Attualità Martedì 07 Aprile 2026 ore 10:10
Turismo, coi venti di guerra vola la voglia di Toscana

Caro carburanti e incertezza sul traffico aereo hanno fatto impennare le ricerche sui soggiorni. Mugello e Piana di Lucca fino al +700 per cento
TOSCANA — Coi venti di guerra che spirano dal Medio Oriente e dall'Ucraina, vola fra i turisti la voglia di Toscana. L'inizio primavera e il periodo di Pasqua hanno visto un'impennata a tre cifre nelle ricerche di soggiorno online, addirittura il +700% in alcuni territori come la Piana di Lucca e il Mugello.

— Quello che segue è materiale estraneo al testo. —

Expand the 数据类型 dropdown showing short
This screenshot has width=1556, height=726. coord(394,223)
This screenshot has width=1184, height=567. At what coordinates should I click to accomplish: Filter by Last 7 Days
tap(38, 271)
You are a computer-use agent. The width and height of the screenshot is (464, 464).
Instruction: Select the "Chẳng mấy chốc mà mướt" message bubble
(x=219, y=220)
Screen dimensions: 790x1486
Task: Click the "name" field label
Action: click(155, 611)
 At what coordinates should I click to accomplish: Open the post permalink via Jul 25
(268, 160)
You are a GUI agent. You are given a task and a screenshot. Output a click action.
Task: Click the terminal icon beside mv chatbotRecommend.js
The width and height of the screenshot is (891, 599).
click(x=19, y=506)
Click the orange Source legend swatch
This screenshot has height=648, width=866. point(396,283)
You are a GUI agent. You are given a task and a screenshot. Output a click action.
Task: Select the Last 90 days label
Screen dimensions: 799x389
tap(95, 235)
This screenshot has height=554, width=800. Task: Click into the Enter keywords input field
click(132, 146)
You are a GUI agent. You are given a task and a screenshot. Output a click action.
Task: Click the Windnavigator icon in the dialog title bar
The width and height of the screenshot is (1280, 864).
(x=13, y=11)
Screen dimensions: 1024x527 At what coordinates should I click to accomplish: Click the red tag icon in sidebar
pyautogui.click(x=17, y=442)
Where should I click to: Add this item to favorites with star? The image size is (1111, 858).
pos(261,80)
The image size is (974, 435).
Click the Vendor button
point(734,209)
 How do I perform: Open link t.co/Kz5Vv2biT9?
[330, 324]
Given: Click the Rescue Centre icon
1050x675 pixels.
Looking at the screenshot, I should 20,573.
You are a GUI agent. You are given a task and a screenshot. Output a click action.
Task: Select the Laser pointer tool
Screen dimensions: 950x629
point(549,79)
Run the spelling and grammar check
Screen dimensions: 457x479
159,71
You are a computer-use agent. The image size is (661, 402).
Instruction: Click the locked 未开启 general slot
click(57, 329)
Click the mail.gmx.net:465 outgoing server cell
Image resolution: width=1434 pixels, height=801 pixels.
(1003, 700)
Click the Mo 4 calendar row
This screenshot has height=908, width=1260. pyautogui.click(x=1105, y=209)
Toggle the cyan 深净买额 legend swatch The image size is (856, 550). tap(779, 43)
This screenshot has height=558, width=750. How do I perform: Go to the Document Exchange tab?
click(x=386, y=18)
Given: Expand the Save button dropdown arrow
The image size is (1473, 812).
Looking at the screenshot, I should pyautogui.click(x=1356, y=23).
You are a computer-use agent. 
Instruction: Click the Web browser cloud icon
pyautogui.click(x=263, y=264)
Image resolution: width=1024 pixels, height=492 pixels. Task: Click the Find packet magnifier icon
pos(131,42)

Il dato è messo a fuoco da una ricerca firmata Lybra Destination, la piattaforma del gruppo Zucchetti che monitora i flussi turistici attraverso un algoritmo di intelligenza artificiale.
"Le ricerche per un soggiorno in regione in primavera sono salite del 6% rispetto al 2025, facendo salite le presenze stagionali tra le 720mila e le 800mila unità", spiega una nota.
Lo studio si è basato sui dati raccolti da 1.280 strutture ricettive in 186 comuni. Le ricerche di un soggiorno per il weekend del 4–7 Aprile sono cresciute del 6% rispetto allo stesso periodo del 2025 dal 22 Febbraio, sei giorni prima dello scoppio del conflitto tra Iran, Stati Uniti e Israele. Quella crescita era già in corso. Il conflitto l’ha quindi amplificata, non generata. Circa 920mila italiani hanno spostato i piani di viaggio verso mete domestiche e la Toscana ne ha beneficiato direttamente.
Le mete più ambite da chi sceglie la Toscana
Sono prevalentemente coppie (55%) che hanno prenotato con oltre un mese d'anticipo, ed è stata ancora alta la quota di stranieri (oltre il 60%) benché i flussi da Israele e dal Golfo Persico siano stati praticamente azzerati.
Firenze mantiene la leadership assoluta nelle ricerche, ma le crescite più significative arrivano dall’interno: la Val d’Orcia segna un aumento del 229%, le Terre di Siena del 183%, la Val di Chiana del 229%, la Valdelsa del 207%.
Anche la Versilia attrae, con un +259% rispetto all’anno scorso. E poi ci sono i territori emergenti: la Piana di Lucca e il Mugello registrano crescite nell’ordine del 700%.
"L'effetto rimbalzo"
Occhio, però: "Il cosiddetto 'effetto rimbalzo' legato al conflitto - mette in guardia il ceo di Lybra Tech Fulvio Giannetti - è destinato a esaurirsi. Le presenze italiane in Toscana restano al -14,5% rispetto ai livelli del 2019, e nessuna congiuntura geopolitica ha finora invertito questa tendenza".
"Quando la situazione internazionale si stabilizzerà - aggiunge - quella domanda di prossimità tornerà a guardare altrove. Il turista italiano che questo weekend arriva in Toscana quasi per esclusione va necessariamente trasformato in un ospite che tornerà per scelta".